→ **Information supplied**:

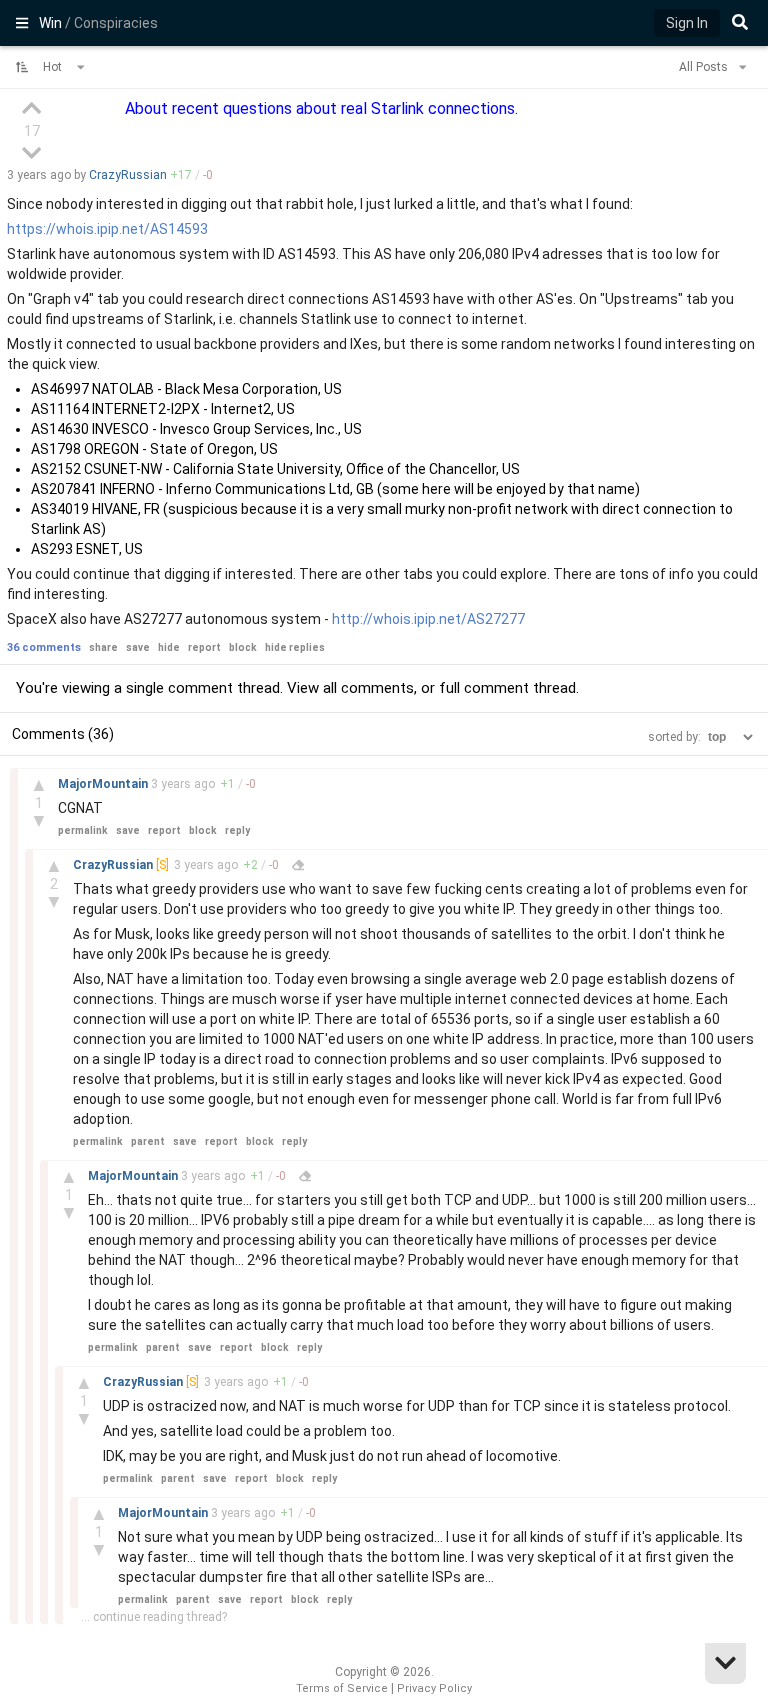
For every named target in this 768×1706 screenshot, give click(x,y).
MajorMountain (104, 784)
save (138, 647)
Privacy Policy (434, 1688)
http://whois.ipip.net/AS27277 (428, 619)
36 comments (44, 647)
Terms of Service (342, 1688)
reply (237, 830)
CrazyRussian (128, 175)
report (204, 647)
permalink (83, 830)
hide (169, 647)
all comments (368, 688)
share (103, 647)
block (243, 647)
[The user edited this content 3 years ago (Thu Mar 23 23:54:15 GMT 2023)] (298, 865)
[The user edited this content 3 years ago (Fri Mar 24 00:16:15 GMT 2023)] (305, 1176)
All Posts (705, 67)
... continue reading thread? (154, 1617)
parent (148, 1141)
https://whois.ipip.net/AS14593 (107, 229)
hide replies (295, 647)
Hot (54, 67)
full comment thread (507, 688)
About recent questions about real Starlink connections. (321, 108)
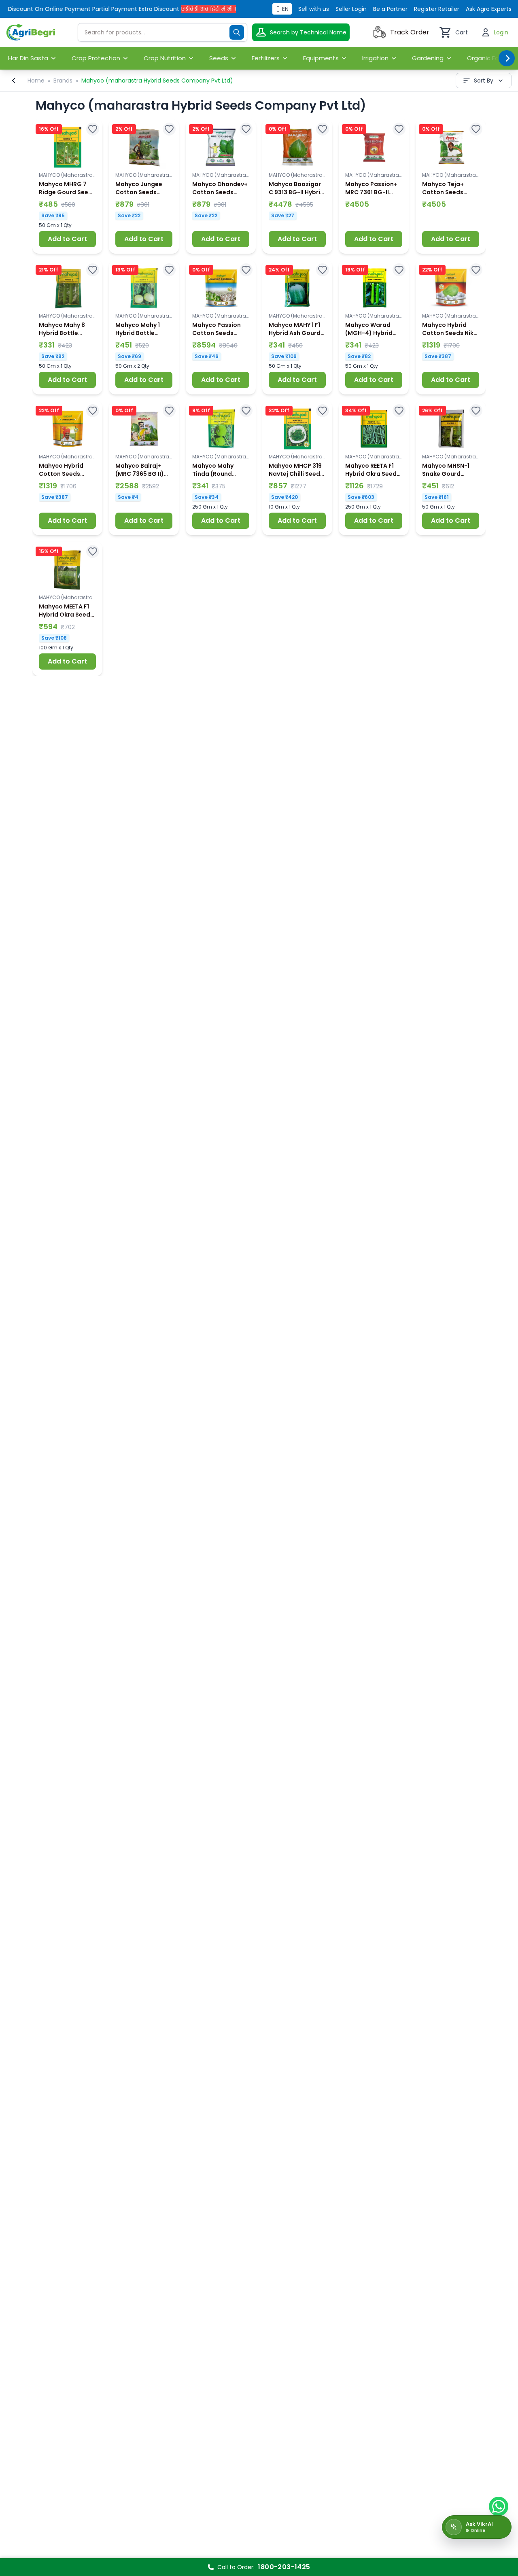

→ **What this task involves**:
Your reply should consist solely of the lines above, from the opening line through the line with "https://whois.ipip.net/AS14593 (107, 229)", reproduced exactly and without pictures.

→ **Response below**:
For every named target in this 768×1706 screenshot, give click(x,y).
MajorMountain (104, 784)
save (138, 647)
Privacy Policy (434, 1688)
http://whois.ipip.net/AS27277 (428, 619)
36 comments (44, 647)
Terms of Service (342, 1688)
reply (237, 830)
CrazyRussian (128, 175)
report (204, 647)
permalink (83, 830)
hide (169, 647)
all comments (368, 688)
share (103, 647)
block (243, 647)
[The user edited this content 3 years ago (Thu Mar 23 23:54:15 GMT 2023)] (298, 865)
[The user edited this content 3 years ago (Fri Mar 24 00:16:15 GMT 2023)] (305, 1176)
All Posts (705, 67)
... continue reading thread? (154, 1617)
parent (148, 1141)
https://whois.ipip.net/AS14593 (107, 229)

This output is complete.